The formula that you state is a simplified version on the perfect gas law - but i think you switched P1/P0? Or else T1 will be lower than T0:

P1*V=nRT1
and
P0*V=nRT0

<=>

P1/P0=T1/T0

<=>

P1*T0/P0=T1

So the validity of said formula will depend on you P/T and gas.

At the stated pressure/temperature its propably not too far off.

Best regards Morten

 

[sheiko]

Indeed i switched P1/P0

Thanks

"We don't believe things because they are true, things are true because we believe them."
"Small people talk about others, average people talk about things, smart people talk about ideas and legends never talk."

 

[sheiko]

Subcontractor answere: "Relieving pressure is 5.41 bara. I assume the water will evaporata --> T sat for water @ 5.41 bara = 154.9°C" Is it valid?


"We don't believe things because they are true, things are true because we believe them."
"Small people talk about others, average people talk about things, smart people talk about ideas and legends never talk."

 

[MortenA]

Well - the formula YOU mentioned is for a dry vessel.

If the vessel is filled with water then the temperature will increase to the boiling point at the RP+21% (assuming API sizing). If this pressure is 5.41 bara then my steam table says 148 deg C - but thats close enough

Best regards

Morten

 

[JoeWong88]

sheiko,

When we are dealing with fire contingency, first thing is to establish the scenario & condition of the fluid in vessel :

i) completely fill with liquid ==> Hydraulic expansion
The temperature would be properly close to initial temperature

ii) partially fill with liquid ==> Boiling liquid
The temperature would be at the boiling temperature

iii) completely fill with vapor, gas or supercritical fluid ==> gas expansion
The temperature would be very high. The temperature rise would follow the path between isothermal and adiabatic. Nevertheless, API has considered isothermal...

You may see that the fluid temperature for each case would varies significantly.

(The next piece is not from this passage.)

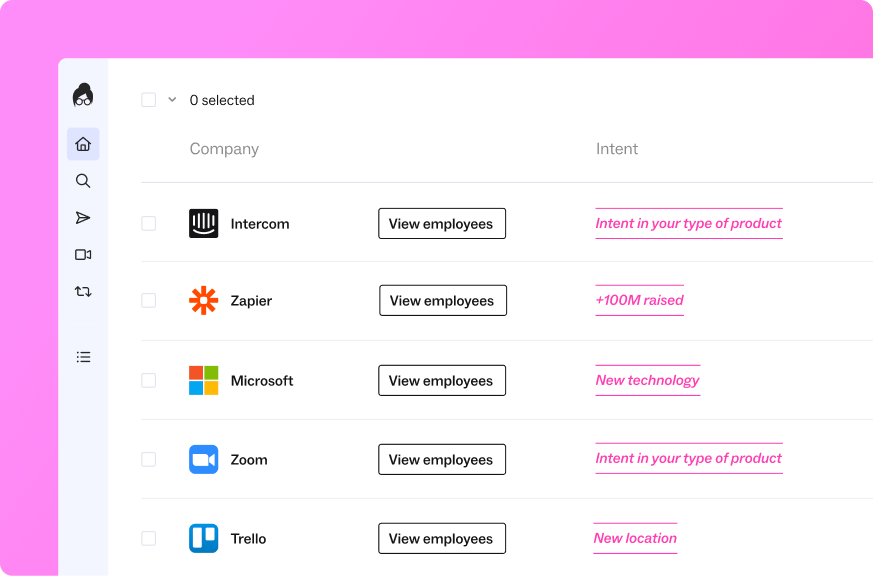Screen dimensions: 873x576
Task: Check the Intercom row checkbox
Action: (149, 224)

After scenario is properly defined, then only think of the way to estimate the temperature.

 

[sheiko]

in the case iii) completely filled with gas/vapor/supercritical fluid, how can the temperature rise under ISOTHERMAL (constant temperature => Pressure/Density=Constant) condition? Please explain

"We don't believe things because they are true, things are true because we believe them."
"Small people talk about others, average people talk about things, smart people talk about ideas and legends never talk."

 

[JoeWong88]

Sheiko,

I have mixed gas expansion in vessel and valve. My apologize.

The last statement
"The temperature would be very high. The temperature rise would follow the path between isothermal and adiabatic. Nevertheless, API has considered isothermal..."

should be reworded as
" The temperature would be very high. The temperature rise would follow the isochoric process (isovolumetric). "



JoeWong
Chemical & Process Technology

 

[sheiko]

In the case i) completely fill with liquid you sait that the temperature would be properly close to initial temperature. Why? Please explain because i would rather say that the temperature is, as for case ii), the boiling temperature...

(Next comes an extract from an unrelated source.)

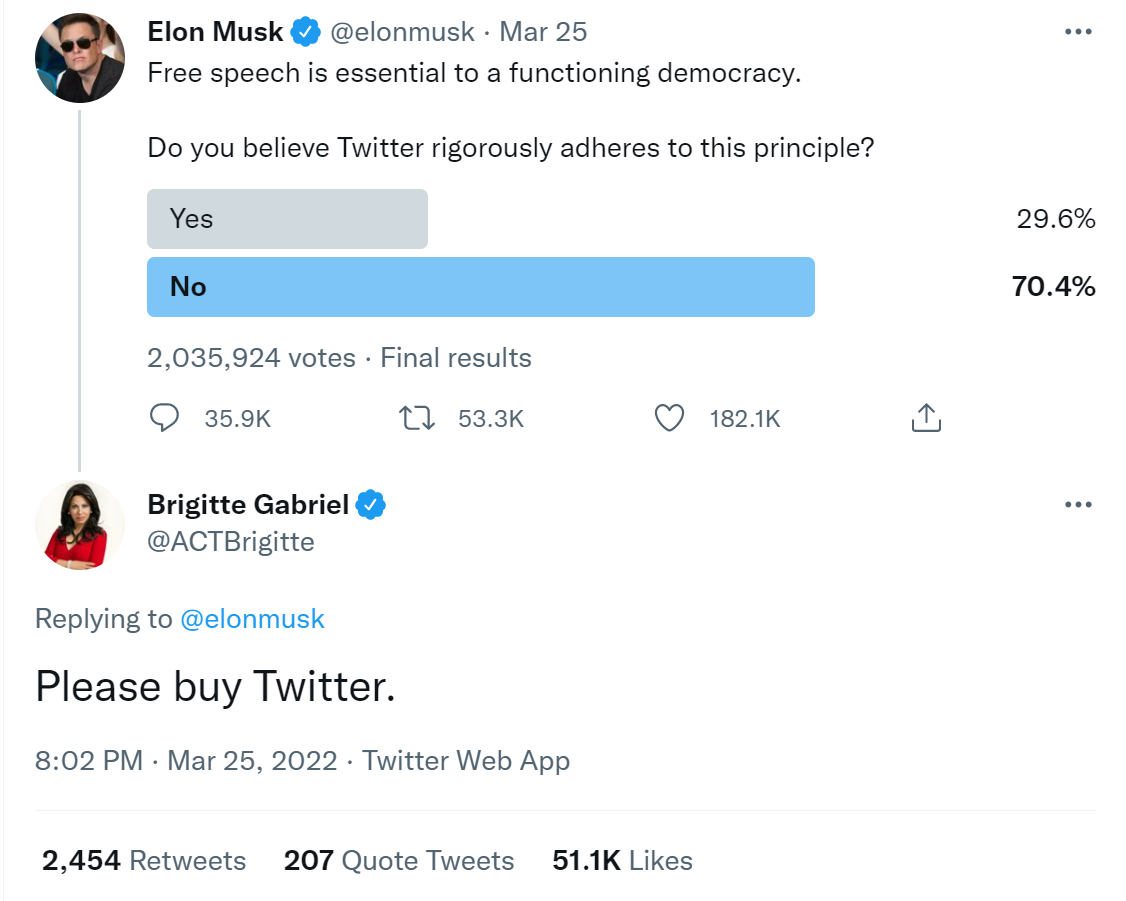Click the retweet icon on Musk's tweet
The image size is (1126, 901).
click(416, 418)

"We don't believe things because they are true, things are true because we believe them."
"Small people talk about others, average people talk about things, smart people talk about ideas and legends never talk."

 

[JoeWong88]

Liquid is incompressible...A small temperature rise lead to liquid expansion and large pressure rise...

JoeWong
Chemical & Process Technology

 

[sheiko]

Thanks

"We don't believe things because they are true, things are true because we believe them."
"Small people talk about others, average people talk about things, smart people talk about ideas and legends never talk."

 

[sheiko]

Additionnal question if you allow me:
Do we still calculate the latent heat in the case of full liquid discharging at initial temp (in above mentionned case i)? If yes i assume at the relieving pressure.Correct?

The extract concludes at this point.